My dad is getting remarried on July 2nd.
I have known this little tidbit of information since April, but in my mind I just thought that it wasn’t going to happen. I have no problem with my dad dating. I could tell that he was getting lonely. Who could blame him? If I were married to someone for 28 years and they died, I would have an issue with loneliness myself. So when he met F.S.M. (future stepmother) back in January, I said go forth and prosper. My baby brother (total mama’s boy) pitched the biggest fit about them even dating. He didn’t like it, didn’t stand for it. I had to log what seemed like hundreds of man hours on the phone with him to get him to realize that Daddy dating is probably a good thing. My brother was stuck on the fact that Mama hadn’t even been gone but 7 months. They had been dating a month before I met her. It was a casual meeting in Walmart of all places. You can’t really tell a lot about a person in 30 minutes or so. What I did see was that she had him smiling, laughing, and giggling like a young person (which if you my dad….is strange in itself). So she was okay with me for the most part. My brother, however, was not accepting her AT ALL.
Fast forward to April. My dad and I are riding in my car to Grenada on a Spain’s run (All North Mississippians know about the discount meat, lol). My feelings toward my dad at that moment were very soft and fragile. Since my dad had been dating, I haven’t seen or heard from him very much. Calls to him left unanswered, text messages where voices used to be. I wanted to use that time to tell him how much I missed him and figure out what the hell was going on. Then we passed by this building and he announces, “that’s the building where me and F.S.M.’s reception is going to be. Did I tell you I was getting married?” HELL NO YOU DIDN’T TELL ME AND YOU KNOW DAMN WELL YOU DIDN’T!!! That was my inside reaction. So my response was, “wow really? When?” To which he replied, “July 2nd. We’ve been engaged since February.” SHUT. THE. FRONT. DOOR. It didn’t make any sense to me. The first anniversary of my mom’s death is June 15 and you mean to tell me you are ready to get married less than a month after that? But what I said was, “why so soon?” The reaction that I got from him was “because I’m grown and I don’t need to be with someone 5 years to know whether or not I want to be with them!” Wow, Daddy. An overreaction and a knock to my life all in the same blow (he was off because me and Boo Thang have only been together 4 years, but whatever). I didn’t like it then, but I said my congratulations. I told him that we all needed to get together with F.S.M. because I don’t even know her and she’s about to become a part of my family. I hadn’t even seen her since we met the first time in January.
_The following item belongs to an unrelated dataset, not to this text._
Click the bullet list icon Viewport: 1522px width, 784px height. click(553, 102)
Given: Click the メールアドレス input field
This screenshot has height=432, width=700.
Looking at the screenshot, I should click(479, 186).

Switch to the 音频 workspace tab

Two weeks passed until we got together for dinner. I brought Boo Thang for reinforcements. He knows when I am about to go off before I do, so he works perfectly in what could be heated discussions. F.S.M. was upset that I even asked why they were rushing. She told me that the reason I hadn’t spent time with her was my fault and so was the relationship with my dad. Pump your brakes, bitch I don’t even know! I told her I didn’t have anything against her I just didn’t know her and she was marrying my dad. Obviously this put me off. My dad was silent listening to me and her dialogue…..looking sad, not saying a word. Needless to say, I have only heard my dad’s voice twice since then. Yea, I know it’s June.
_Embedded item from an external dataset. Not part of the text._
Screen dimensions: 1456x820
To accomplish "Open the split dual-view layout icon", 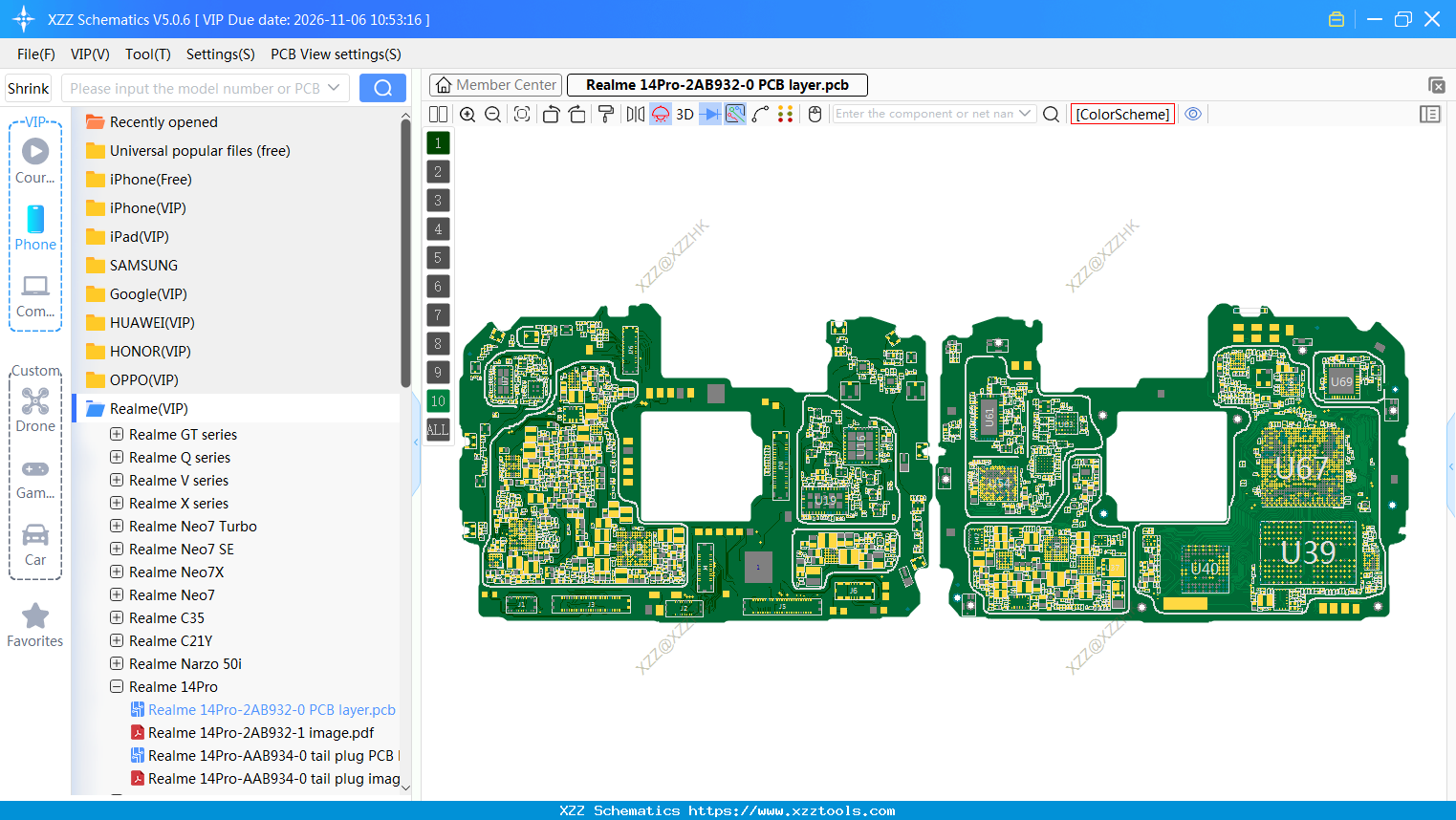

Yesterday would have been my mom and dad’s 29th wedding anniversary. Talked to my dad and he was torn up about it. Does that sound like a man ready to get married in less than a month to you? Me either. I didn’t say anything about it when we talked, but I feel like I must say something soon. As for F.S.M……no attempts to get to know me. Forgive me if I’m wrong, but she is supposed to come to me. She’s trying to get in my family, NOT vice versa. My brother is in the wedding. No one asked me to even participate, though my dad really wants me to be there. I feel like I am being shut out and don’t really know why. I guess I should just grin and bear it, but how?
HELP!!! Is this how I’m supposed to feel? Am I really doing something wrong?